Crédit photo Lys Zohin

À la place du logiciel promis, la ministre du Travail, Muriel Pénicaud, a finalement annoncé une série de critères permettant de mesurer les écarts de salaires « inexpliqués ». Certaines entreprises se sont déjà dotées d’outils pour tenter d’y remédier.

La montagne a-t-elle accouché d’une souris ? À la veille de la Journée de la femme, le 8 mars dernier, aux côtés de Marlène Schiappa, la secrétaire d’État chargée de l’égalité entre les femmes et les hommes, Muriel Pénicaud avait annoncé une grande offensive contre les écarts de salaires « inexpliqués » entre les hommes et les femmes. Des écarts qui se chiffrent à 9 % en moyenne et atteignent 25 % sur l’ensemble d’une carrière et même 37 % sur le calcul de la pension de retraite. « C’est absolument scandaleux et injustifiable dans une République sociale qui dit “liberté, égalité, fraternité” », n’avait cessé de marteler la ministre du Travail. Bref, il fallait réagir et imposer une « obligation de résultat et non de moyens » aux entreprises, le tout inscrit dans la loi Avenir professionnel promulguée début septembre dernier. Pour ce faire, les entreprises seraient dotées d’un logiciel leur permettant de mesurer les écarts salariaux afin d’y remédier.
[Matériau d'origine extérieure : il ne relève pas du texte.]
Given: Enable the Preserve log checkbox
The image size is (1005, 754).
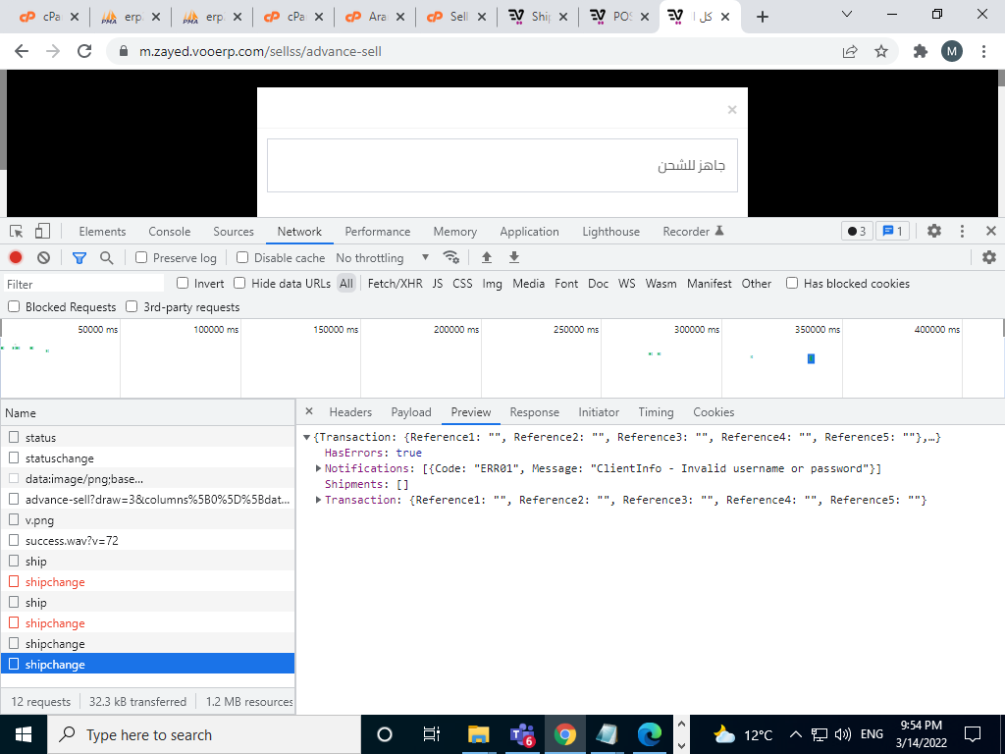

Sylvie Leyre, DRH France de Schneider Electric, avait été missionnée pour définir, en juin, les modalités de mise en œuvre du logiciel, qui devait être testé à partir de septembre. Dès 2019, il devait être déployé dans les entreprises de plus de 250 salariés et en 2020, dans celles de 50 à 249 collaborateurs. Enfin, à partir de la fin 2022, la correction de l’écart constaté serait contrôlée. Avec des pénalités à la clé en cas de manquement.

Fausse bonne idée

Et puis… plus rien. Interrogée à l’automne par Entreprise & Carrières, Sylvie Leyre bottait en touche… Finalement, fini le logiciel, le gouvernement a annoncé officiellement, le 22 novembre, cinq critères (voir ci-contre) visant à déterminer les disparités salariales et de carrières, après les avoir présentés aux partenaires sociaux et revus par rapport aux suggestions initiales de Sylvie Leyre. Que s’est-il passé ? Non seulement la concertation avec les partenaires sociaux, cet été, avait laissé apparaître des inquiétudes, voire un rejet, de la part du patronat en particulier, quant à un logiciel unique, mais en plus, l’idée d’un outil d’auto-évaluation, à l’image de celui qui existe dans ce domaine en Suisse – mais sur la base du volontariat – permettant aux entreprises de participer à des appels d’offres publics, semble s’être révélé une fausse bonne idée, voire une usine à gaz. Un tel logiciel, « s’il permet de mesurer la discrimination, ne donne pas de pistes pour la corriger », estime d’ailleurs Léonard Fontaine, actuaire et spécialiste de ces logiciels chez Galea & Associés, une société de conseil qui accompagne les entreprises dans leurs travaux actuariels et leur gestion des risques. Ensuite, se demande-t-il, de quelles données parle-t-on ? Faut-il un spectre large, qui permet d’être le plus précis possible, ou un simple socle commun, plus réduit ? Et si des sociétés ne collectent pas certaines données ou si le logiciel est mal renseigné, que valent ces informations ? Sans oublier que les données RH ont une part de subjectivité et se fondent sur l’appréciation de la performance du salarié, son comportement dans l’organisation, son engagement… Dans ces conditions, seules les RH seraient à même de déterminer, quitte à modéliser les données, qui est discriminé et qui ne l’est pas sur la base du salaire. Et encore faudrait-il que le logiciel donne une liste nominative des personnes discriminées… « Il n’est pas forcément utile d’avoir un logiciel commun qui limite les conclusions, pointe Léonard Fontaine. Mieux vaut l’adapter à l’entreprise, et avoir une discussion avec les RH pour l’analyse des données. »

Corriger les écarts

À cet égard, des logiciels adaptés, visant à observer puis à corriger les écarts de salaires, existent déjà en France. Celui de Galea « signale aux RH ce qui se passe en matière de salaires, précise Léonard Fontaine. Ensuite, elles assument et argumentent ou elles se rendent compte de leurs biais inconscients ». Charge à elles de remédier au problème si nécessaire, avec une enveloppe qui peut s’avérer élevée. « Après avoir appliqué notre modèle, nous donnons les montants nécessaires dans notre rapport, puis nous le faisons tourner de nouveau pour nous assurer que les écarts ont bien été corrigés », poursuit ce spécialiste. Enfin, pas question de se contenter d’une seule observation. Le modèle doit être utilisé régulièrement. De fait, les écarts salariaux, même corrigés, tendent à se reformer au fil du temps, ne serait-ce que parce que certains managers opposent aux femmes qui demandent à être augmentées le fait qu’elles l’ont déjà été, alors qu’il ne s’agissait que d’un simple rattrapage…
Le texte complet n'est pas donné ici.